_Records shown_
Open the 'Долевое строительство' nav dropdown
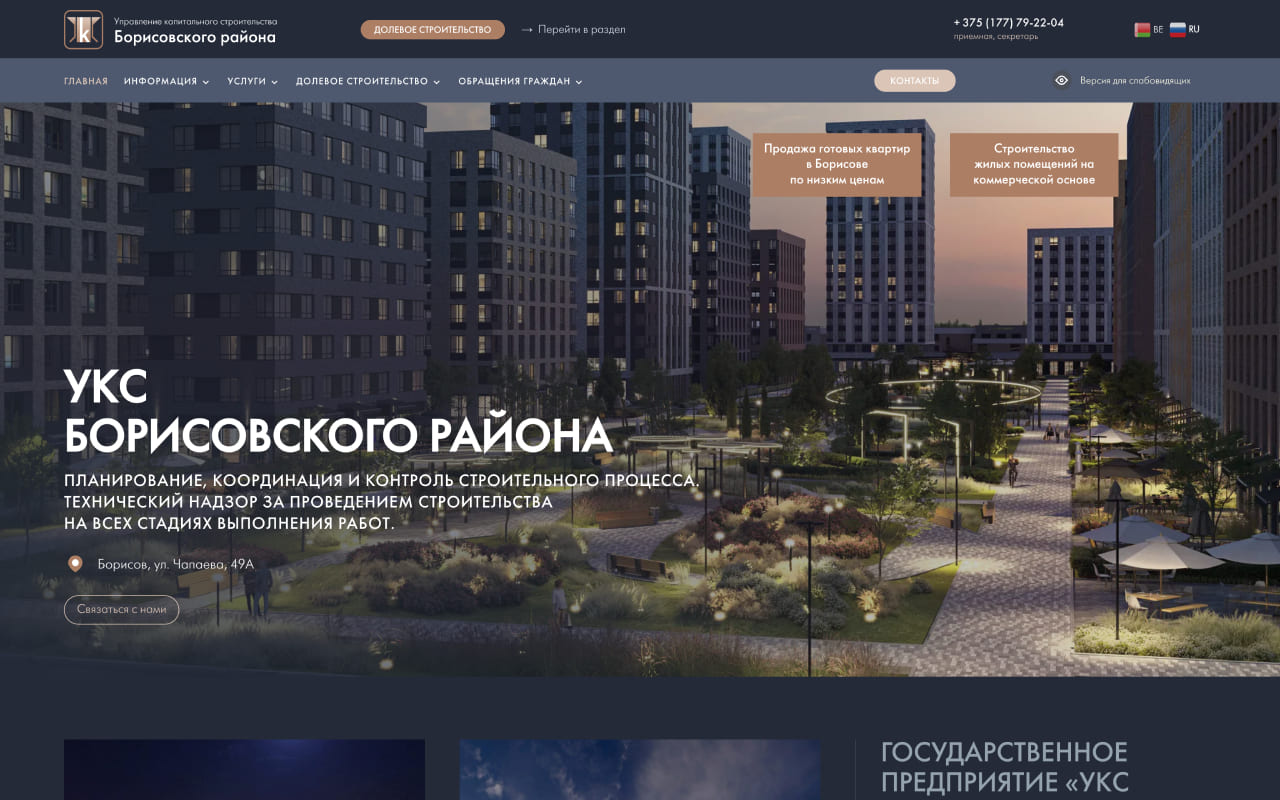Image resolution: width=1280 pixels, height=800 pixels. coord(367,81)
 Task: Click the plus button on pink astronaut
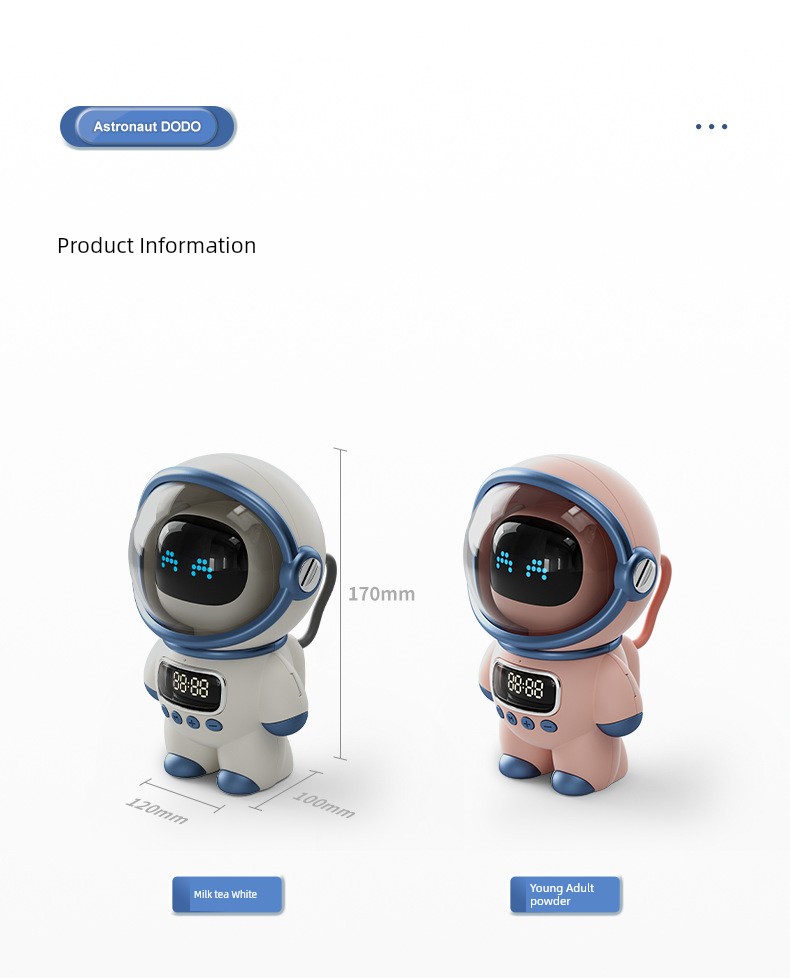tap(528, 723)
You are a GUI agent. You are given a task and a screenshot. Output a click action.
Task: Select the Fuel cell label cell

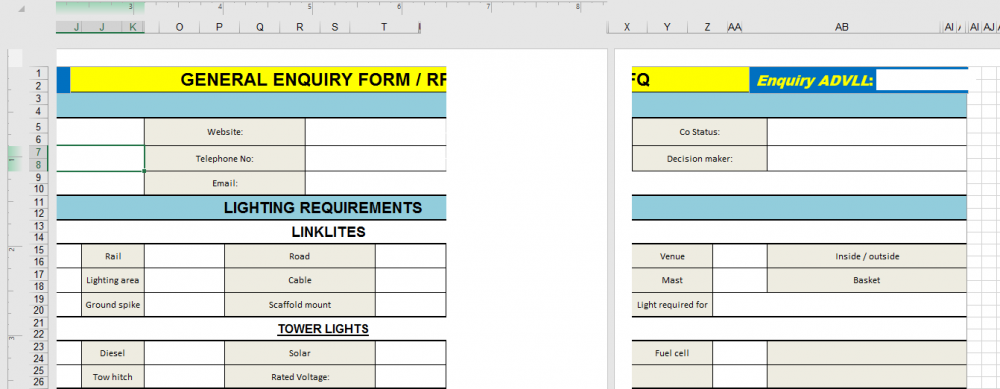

_Task description_
Output the data above in full. Skip every picture.

_Written response_
Open the 'Долевое строительство' nav dropdown
Image resolution: width=1280 pixels, height=800 pixels. coord(367,81)
 Task: Click the plus button on pink astronaut
tap(528, 723)
You are a GUI agent. You are given a task and a screenshot. Output a click action.
Task: Select the Fuel cell label cell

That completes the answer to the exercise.